The change of style hasn’t diminished Jess Clemons' ability to create some of the finest cast iron ballads and torch songs you’ll ever hear....
Jess & The Bandits : Live

Jess & The Bandits : Live

Last September, just as Jess Clemmons (QRO interview) was setting out with The Bandits on a U.K. tour in support of her new album, the gospel influenced Smoke and Mirrors, Hurricane Harvey struck her hometown of Houston, Texas, causing extensive damage to her mother’s home and necessitating the cancellation of the tour. Five months on and she’s back with us, kicking off the rearranged tour at Fruit in Hull on Tuesday, February 6th, and proving to the doubters (if there were any) that the change of style hasn’t diminished her ability to create some of the finest cast iron ballads and torch songs you’ll ever hear.

Kevin McGuire

Opening the show is up and coming Glaswegian country pop artist Kevin McGuire, who is also on a roll at the moment with the release of 2017’s debut EP Foreign Country leading to performances for the BBC and at the Nashville Meets London Festival.
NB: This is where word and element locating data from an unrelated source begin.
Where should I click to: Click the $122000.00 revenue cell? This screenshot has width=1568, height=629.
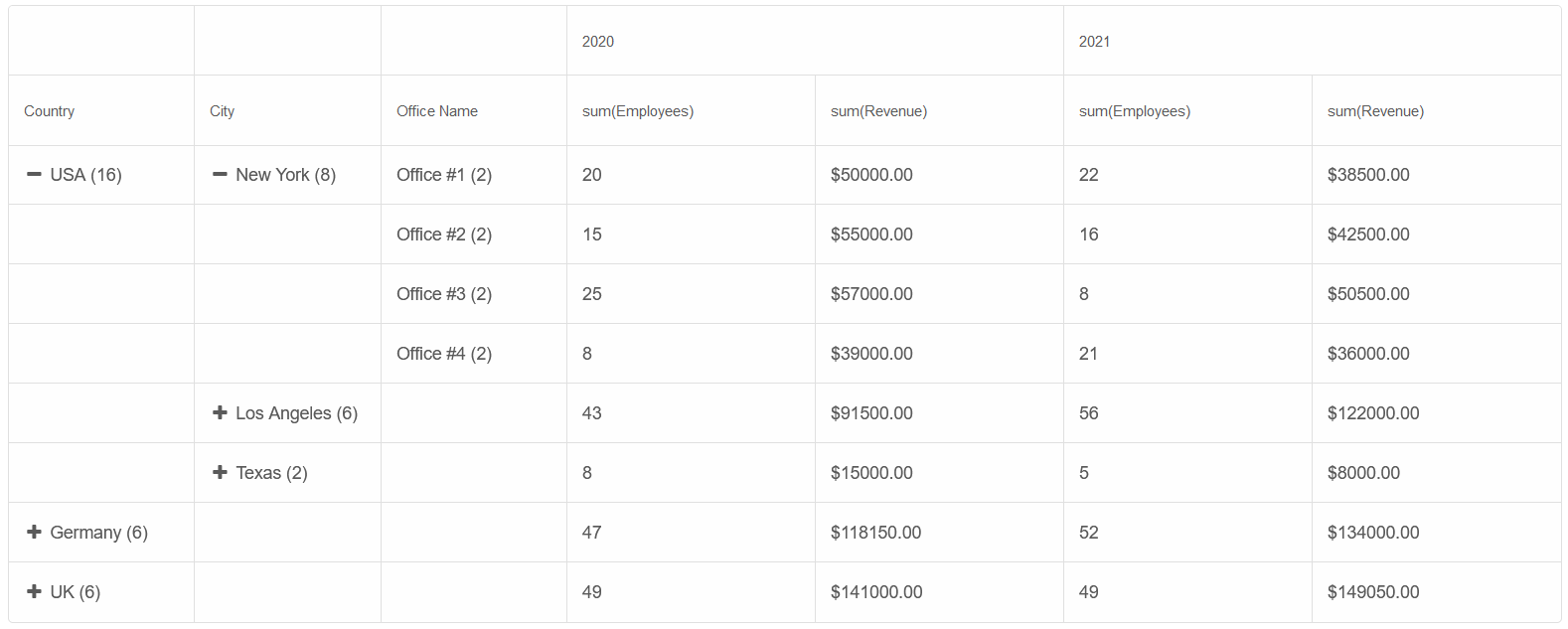pyautogui.click(x=1437, y=413)
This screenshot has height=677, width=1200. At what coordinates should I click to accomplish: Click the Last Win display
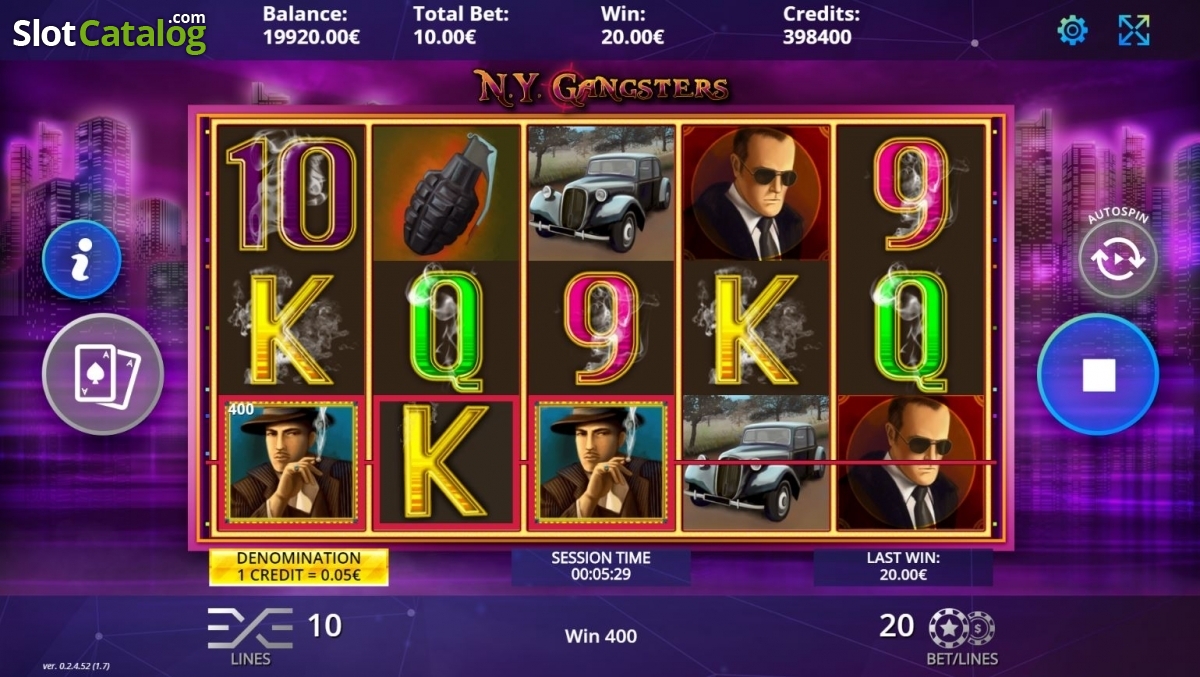[903, 567]
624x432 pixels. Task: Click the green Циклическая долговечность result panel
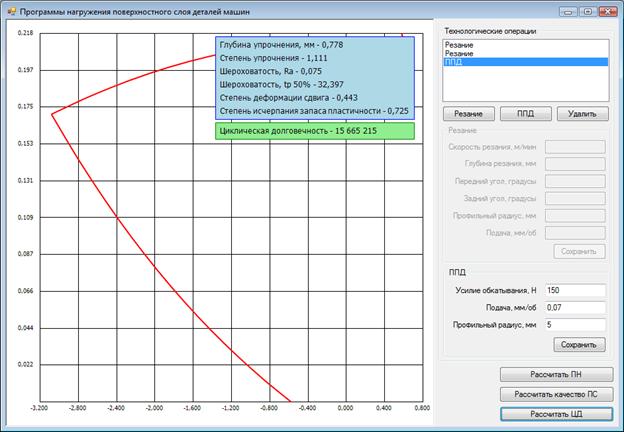click(315, 131)

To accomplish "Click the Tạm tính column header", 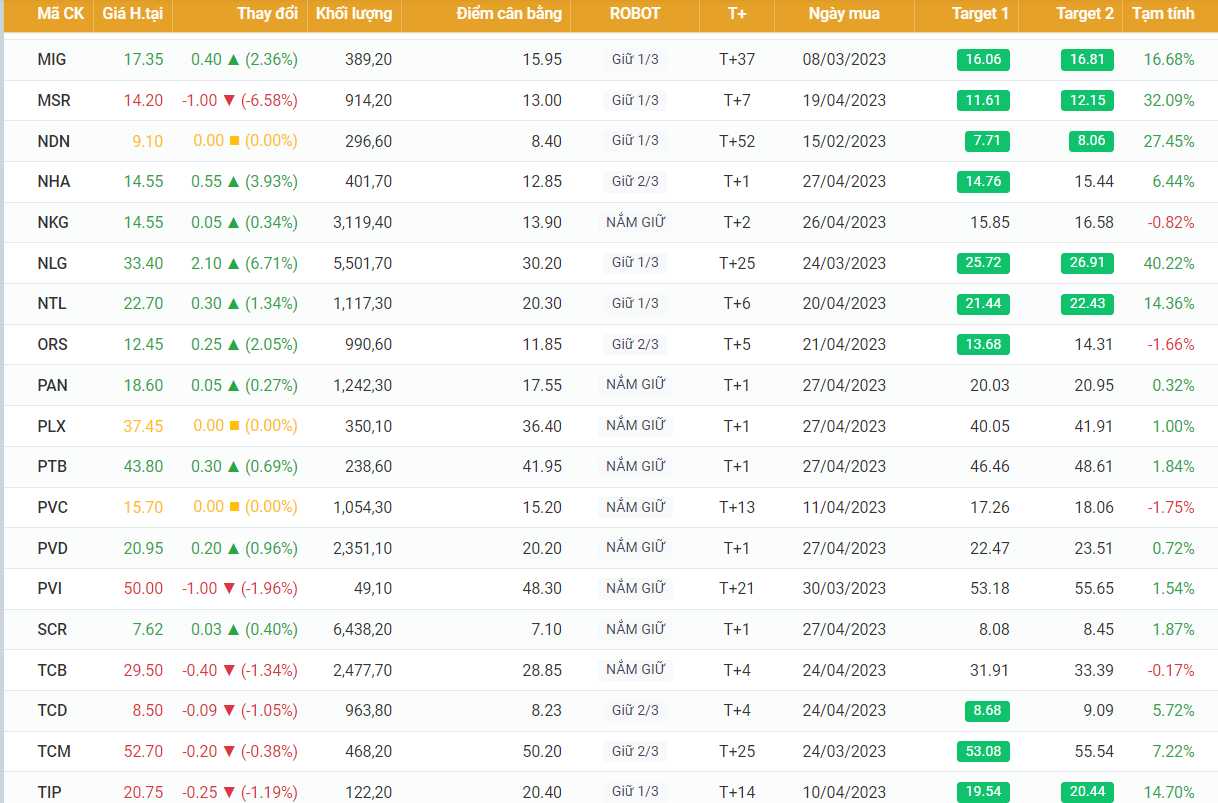I will tap(1159, 14).
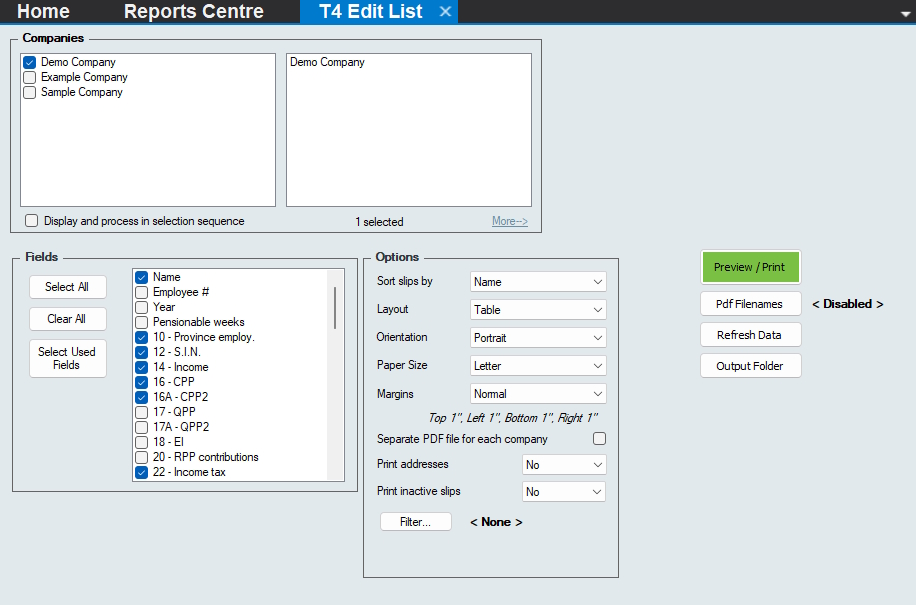
Task: Switch to the Reports Centre tab
Action: (193, 12)
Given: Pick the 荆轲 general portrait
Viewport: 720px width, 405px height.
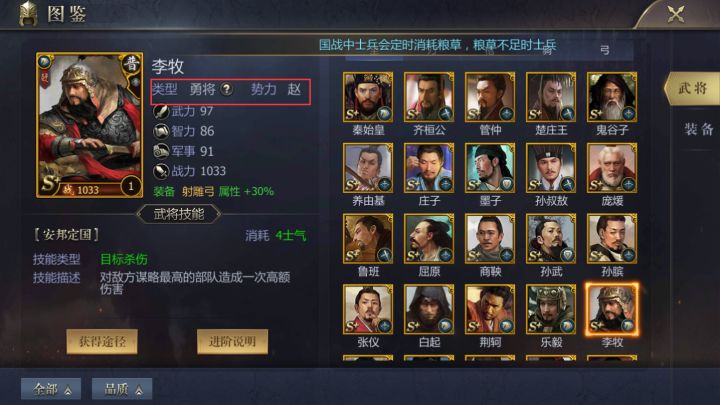Looking at the screenshot, I should pyautogui.click(x=490, y=309).
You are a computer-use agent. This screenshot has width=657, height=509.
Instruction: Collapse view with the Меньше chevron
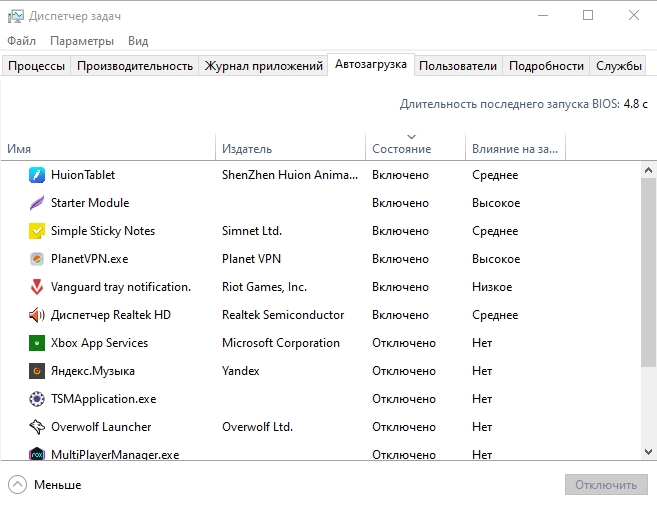[17, 485]
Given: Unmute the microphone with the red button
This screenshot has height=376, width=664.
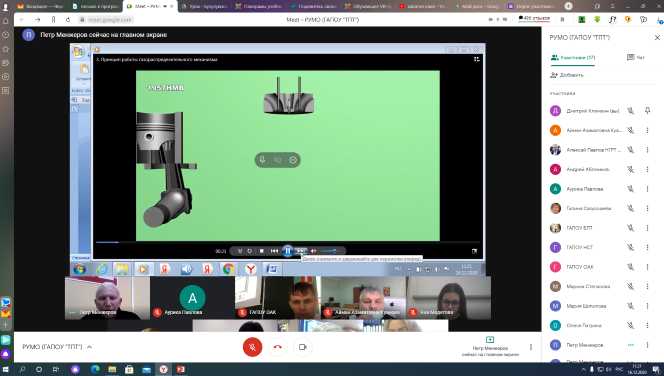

Highlights of his set include the new single “Late, 3am”, which was an unusual up-tempo break-up song written from the perspective of a rejected lover who now unwillingly finds himself in demand again, and the last song of the set, “Alright Tonight”, which I’d recommend checking out soonest you have the chance. McGuire is one of a growing number of homegrown country performers who seem confident enough to produce authentically British country music without the need to slavishly follow U.S. music, although he is clearly influenced by the likes of Rascal Flatts and Sam Hunt.

Jess & The Bandits

Jess Clemmons has changed the line up of her band since I saw them last. They’re still Bandits of course, but they’re different Bandits, better suited to her new sound, on display on the fine new album, Smoke and Mirrors. There were still plenty of high powered country rock grooves of course, she hasn’t gone all wimpy on us all of sudden, and the show kicks off with “My Name Is Trouble” straight out of our favourites playbook before swinging into “Love Like That”, another favourite, and “I’m Not Going Home”, whose power shows the close connection between both sets of songs old and new.

Vocally she was in fine form – she’s as good a country singer as I’ve ever heard live – capable of a wide range of emotional colour, plus considerably more out-and-out charismatic sexiness than one person really ought to possess. It’s not fair, really it isn’t.

The set was a mix of the best of the two albums with highlights including “The World’s Still Round”, whose brooding verse exploded into some great rock and roll, “White Lies”, which slowed things down a little but has a classic ‘broken lives and shattered dreams’ feel to it, “Gone Girl” for which Clemmons channeled her inner Dolly Parton, and “Nitty Gritty”, which had the whole room singing.

By tradition the set includes a couple of covers – on this occasion it was “Mama Told Me Not To Come” and Bonnie Raitt’s “Love Sneaking Up”, which was followed by the outstanding track from Smoke and Mirrors, the gospel anthem of empowerment “Sister”.

And of course the show ends with some of real favourites – bring the house down rocker “Ready Set”, the emotionally supercharged “Fault Lines”, and to round it all off, “Single Tonight”.

A fine show from one of our favourite performers and if I get the chance I’ll try to catch another show later in the year. If you get the chance you should too.